Minutenlang word je zo voor de gek gehouden.
Het is einde februari en de winter is eindelijk toch nog gearriveerd. Al bijna een week lang schijnt de zon. Maar het is koud, dat wel. Maandag had ik eigenlijk niet zo veel om handen. Ik kijk onwillekeurig door het venster het park in. Er hangen maar weinig jongeren bij dit weer. Voor de verveling fataal kan toeslaan, heb ik mijn winterjas en handschoenen aan, mijn pet op en mijn elektrische fiets bij de hoorns. Tegen de kou kun je je immers kleden. Ik fiets graag alleen. Ik hou ervan om mijn eigen tempo te bepalen en op de fiets geraak ik altijd aan het mijmeren. Filosoferen zelfs. Mijn trip brengt me naar de voetgangersbrug en zo richting Neerpelt. Mijn humeur? Zo zonnig als het uitspansel! Ik neurie een melodietje. En weet je welk? Juist: ‘Fietsen op de heide’. De oorwurm nestelt zich.

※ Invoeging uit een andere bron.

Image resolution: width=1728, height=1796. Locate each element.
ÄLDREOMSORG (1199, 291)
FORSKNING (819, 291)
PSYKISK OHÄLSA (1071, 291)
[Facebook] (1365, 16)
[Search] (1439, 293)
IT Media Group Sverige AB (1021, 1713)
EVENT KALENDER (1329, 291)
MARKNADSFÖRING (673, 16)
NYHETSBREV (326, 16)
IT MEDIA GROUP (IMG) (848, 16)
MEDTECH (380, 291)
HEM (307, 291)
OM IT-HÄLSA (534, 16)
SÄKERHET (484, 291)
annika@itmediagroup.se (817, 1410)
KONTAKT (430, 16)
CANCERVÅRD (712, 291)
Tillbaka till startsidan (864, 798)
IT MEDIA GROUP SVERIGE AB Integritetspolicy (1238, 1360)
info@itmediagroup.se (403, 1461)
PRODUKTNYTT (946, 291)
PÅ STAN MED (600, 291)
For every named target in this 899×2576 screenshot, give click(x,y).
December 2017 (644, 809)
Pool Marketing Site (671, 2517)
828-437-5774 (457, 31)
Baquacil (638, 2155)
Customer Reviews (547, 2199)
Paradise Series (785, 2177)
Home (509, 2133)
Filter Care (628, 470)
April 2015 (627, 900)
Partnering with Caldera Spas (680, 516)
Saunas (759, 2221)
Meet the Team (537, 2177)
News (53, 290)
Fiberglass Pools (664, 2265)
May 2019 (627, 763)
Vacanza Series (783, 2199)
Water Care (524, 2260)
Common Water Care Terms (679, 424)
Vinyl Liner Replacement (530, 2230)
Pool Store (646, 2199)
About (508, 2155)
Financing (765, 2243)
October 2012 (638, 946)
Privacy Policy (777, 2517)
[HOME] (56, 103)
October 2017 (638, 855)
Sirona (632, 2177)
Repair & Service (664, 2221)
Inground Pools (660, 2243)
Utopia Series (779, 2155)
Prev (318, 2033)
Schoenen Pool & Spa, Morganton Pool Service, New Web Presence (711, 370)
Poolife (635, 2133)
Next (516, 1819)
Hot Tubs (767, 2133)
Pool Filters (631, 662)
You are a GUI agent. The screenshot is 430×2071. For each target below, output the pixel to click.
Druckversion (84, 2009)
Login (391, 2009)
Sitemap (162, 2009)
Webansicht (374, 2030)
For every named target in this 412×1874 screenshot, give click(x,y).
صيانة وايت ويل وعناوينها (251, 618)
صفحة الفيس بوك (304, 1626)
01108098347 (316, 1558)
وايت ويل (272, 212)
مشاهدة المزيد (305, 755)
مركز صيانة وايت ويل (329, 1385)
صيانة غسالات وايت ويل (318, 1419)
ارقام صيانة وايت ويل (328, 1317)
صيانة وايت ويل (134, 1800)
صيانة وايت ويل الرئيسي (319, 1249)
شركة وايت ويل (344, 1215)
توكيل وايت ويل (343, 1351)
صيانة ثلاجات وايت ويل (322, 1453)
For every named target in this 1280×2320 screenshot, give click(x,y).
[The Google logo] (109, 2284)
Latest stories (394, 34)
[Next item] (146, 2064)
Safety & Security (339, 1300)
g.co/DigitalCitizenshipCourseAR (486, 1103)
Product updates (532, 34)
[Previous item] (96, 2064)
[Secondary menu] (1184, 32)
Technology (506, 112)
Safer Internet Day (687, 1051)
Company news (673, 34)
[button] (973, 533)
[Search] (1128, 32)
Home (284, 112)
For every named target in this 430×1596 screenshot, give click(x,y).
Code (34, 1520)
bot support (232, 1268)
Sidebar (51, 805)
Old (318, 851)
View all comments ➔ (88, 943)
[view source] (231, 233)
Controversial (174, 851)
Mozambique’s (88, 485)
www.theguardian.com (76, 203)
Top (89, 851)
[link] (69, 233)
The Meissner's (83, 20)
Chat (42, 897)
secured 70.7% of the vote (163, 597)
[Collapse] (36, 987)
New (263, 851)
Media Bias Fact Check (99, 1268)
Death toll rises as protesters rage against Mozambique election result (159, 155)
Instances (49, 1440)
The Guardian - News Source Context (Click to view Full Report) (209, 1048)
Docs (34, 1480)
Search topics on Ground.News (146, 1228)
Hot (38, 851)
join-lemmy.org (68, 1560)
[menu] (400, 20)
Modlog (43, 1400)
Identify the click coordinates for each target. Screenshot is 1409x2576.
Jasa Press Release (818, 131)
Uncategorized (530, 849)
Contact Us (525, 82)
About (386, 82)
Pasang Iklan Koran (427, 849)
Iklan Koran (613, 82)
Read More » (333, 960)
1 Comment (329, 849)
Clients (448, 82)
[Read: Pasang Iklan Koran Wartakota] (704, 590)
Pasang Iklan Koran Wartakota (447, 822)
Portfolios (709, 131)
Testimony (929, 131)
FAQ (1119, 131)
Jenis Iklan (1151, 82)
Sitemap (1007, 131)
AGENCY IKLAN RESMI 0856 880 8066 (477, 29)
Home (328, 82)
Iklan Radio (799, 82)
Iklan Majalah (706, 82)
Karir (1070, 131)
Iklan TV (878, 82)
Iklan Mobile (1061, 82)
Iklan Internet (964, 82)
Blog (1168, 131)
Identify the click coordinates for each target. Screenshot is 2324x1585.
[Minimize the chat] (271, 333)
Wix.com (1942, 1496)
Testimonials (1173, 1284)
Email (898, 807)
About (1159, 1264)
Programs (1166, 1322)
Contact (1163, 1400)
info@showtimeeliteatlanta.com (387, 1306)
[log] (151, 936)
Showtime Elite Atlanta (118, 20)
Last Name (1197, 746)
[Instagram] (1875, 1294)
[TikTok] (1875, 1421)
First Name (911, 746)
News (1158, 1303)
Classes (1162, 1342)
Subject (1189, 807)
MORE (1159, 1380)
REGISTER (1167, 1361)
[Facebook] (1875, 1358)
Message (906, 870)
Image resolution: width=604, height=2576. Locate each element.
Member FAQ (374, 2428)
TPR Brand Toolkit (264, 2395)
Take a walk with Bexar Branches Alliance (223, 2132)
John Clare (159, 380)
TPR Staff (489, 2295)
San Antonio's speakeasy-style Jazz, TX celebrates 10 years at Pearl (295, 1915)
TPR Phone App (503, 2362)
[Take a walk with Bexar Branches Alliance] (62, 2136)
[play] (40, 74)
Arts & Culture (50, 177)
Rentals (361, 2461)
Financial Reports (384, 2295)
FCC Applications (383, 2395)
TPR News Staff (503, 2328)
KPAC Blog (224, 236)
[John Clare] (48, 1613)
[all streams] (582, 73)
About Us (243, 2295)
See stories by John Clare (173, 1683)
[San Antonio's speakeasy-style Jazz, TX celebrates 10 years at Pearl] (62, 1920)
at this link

Ik merk dat iemand me wil inhalen. Zo iets voel je. Maar de man steekt me niet voorbij. Het is Juul. Ik ken Juul vaag. En ik heb hem jaren niet meer gezien. Maar vóór ik me herinner dat kennissen van hem me ooit verteld hebben dat hij een ongelofelijke ‘zaag kan spannen’, heb ik hem argeloos verklapt dat ik morgen weer ga fietsen als het weer aanblijft. En Juul zanikt een eind weg over dingen die me geenszins interesseren. Hij stelt vragen over zaken waar ik vind dat hij niks mee te maken heeft. Nee, dan nog liever ‘Fietsen op de heide’.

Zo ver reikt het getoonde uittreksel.